**PROBLEMS TO SOLVE:**
(A) List the three motivations that the blog post below says people in the United States use as the lens for seeing the actions of others.
(B) Please answer these questions from the blog post below, one answer per line:
(i) On what date was it posted?
(ii) When does the writer like their own writing best?
(iii) According to the writer, what will reliably get your car vandalized in a few places in their home state?
(C) Resume the blog post below after its final sentence, keeping its voice.

**SOURCE TEXT:**
Friday, August 08, 2008

Writer's Block

Just for the record, I don't get writer's bock. I can always put words down, it's just that sometimes they're crap. To me, anyway. Writing is so many things- recording events and interpreting them, therapy and teaching, sharing knowledge and emotion. I like my writing best when I am excited, when I am playing with a new idea or see a twist in the world that changes everything.

The things that I am finding now are sometimes big, shifting my view of how the world works several paces- and there are very few that I will be able to write about for a long time. I've always been taught that language affects and to an extent controls thought processes, but I have concrete examples now. Examples that some of our 'obvious' insights are culturally derived and culturally controlled. That some of the values we have been taught are universal are demonstrably not. Some of these I knew but until you see it up close, see the effects, and see the indifference to affects that would enrage or sadden you, you don't really know. I knew the words before, I hear the music now.

Here is one I can share, in very vague terms. There are things that we look at from a world and culture away and interpret them through the lens of politics and big money when the decisions on the ground are made much lower on the Maslow's Hierarchy scale. In the United States we see the actions of others, high and low, through the lens of our own motivations: profit, power, acknowledgement. For the most part we have never been in a place where people starve (much less a place where it is normal). Everyone has an opinion, and we express it pretty freely (there are a few places in my home state where a republican bumpersticker will reliably get your car vandalized, but that's about it). In a place where associations and opinions result in murder (unpredictable to you, but far from random) politics and the flow of funds aren't the big motivators that we expect them to be. Simple survival requires a different attitude to what is said and when and to whom.

**SOURCE DATA:**
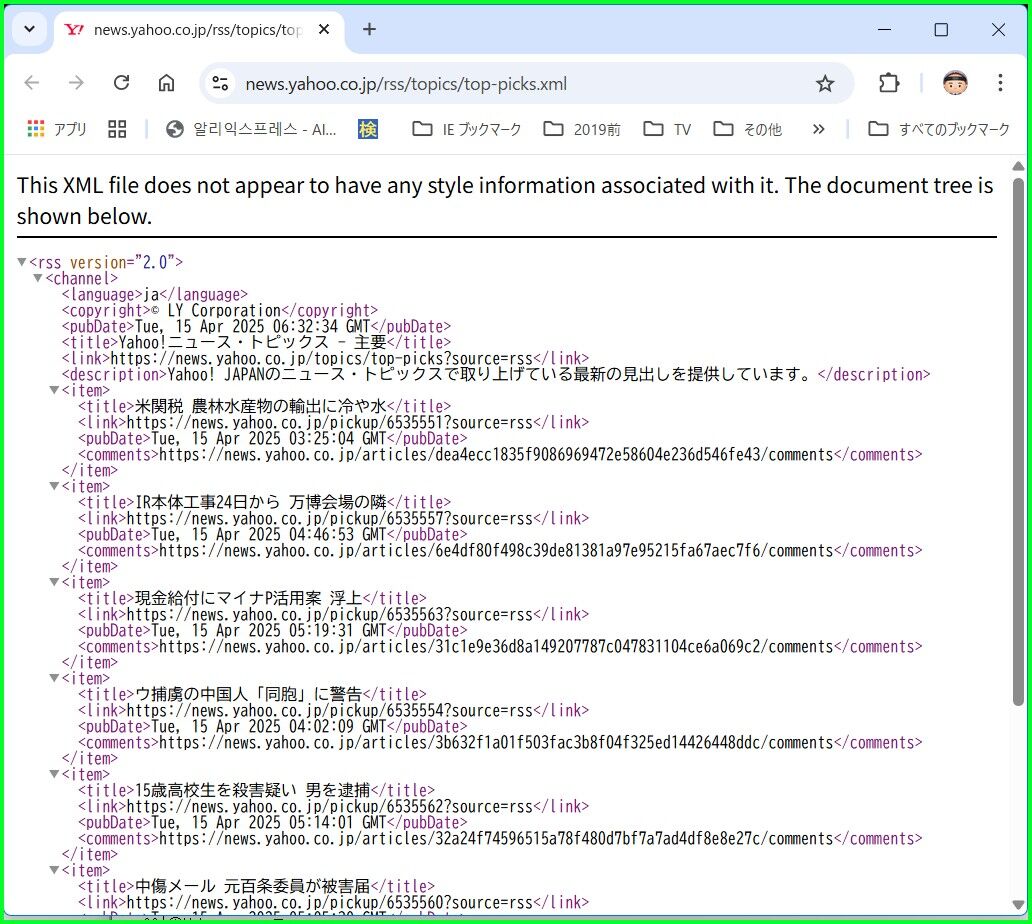This screenshot has width=1032, height=924.
Task: Open the extensions puzzle icon
Action: tap(888, 84)
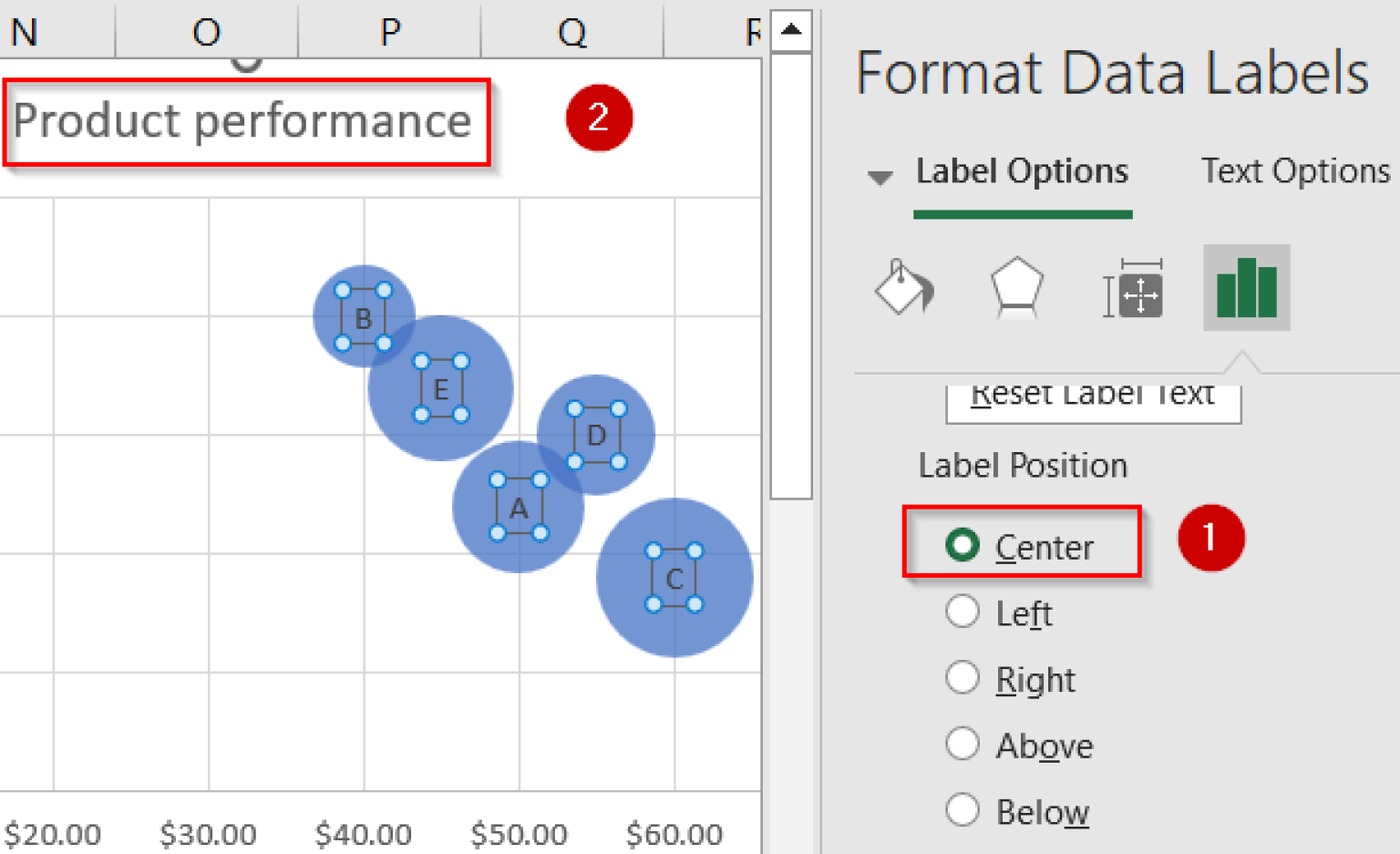The image size is (1400, 854).
Task: Collapse the Label Options section
Action: click(x=880, y=177)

**RESPONSES TO THE EXERCISE:**
(A) profit, power, acknowledgement

(B)
(i) Friday, August 08, 2008
(ii) When excited, playing with a new idea or seeing a twist in the world that changes everything
(iii) A republican bumpersticker

(C)
And one I will write about someday: Violent bloody butchery does not scar the sould of a people nearly as much as a lower level of destruction brought about through betrayal.

So, access is limited, many of the things that would be cool to write are off the table...and most of the rest doesn't feel fresh or fun to write, but I'll keep plugging away.

2 comments:

Kami said...

Just remember to turn off your inner critic. We've talked about conversations before--how sometimes you used to miss deep conversations with people because you didn't get past the idle banter weather talk. You used to not interact long enough for the deep stuff to burble up.

I've found the same thing goes for writing sometimes. Not always, but sometimes I have to write 500 words of stuff that's not working for me before I even start to type about 250 words that get to the heart of things. It's easy to chop all that excess way once you're done.

Unknown said...

This is going to sound a little lame maybe but your mention of survival impacted on me. I could understand desperation overtaking in place of complacency.

Recently, as gas prices soared and budgets were screwed ever more wildly, I have watched the people around me in my small town with it's huge rate of unemployment get more and more quietly desperate and wonder if it will lead, just that simply, to a revolt.

For the first time, in probably forever, I'm in fear for my country. How far can people be pushed to starvation, homelessness, and hopelessness before their basic values change?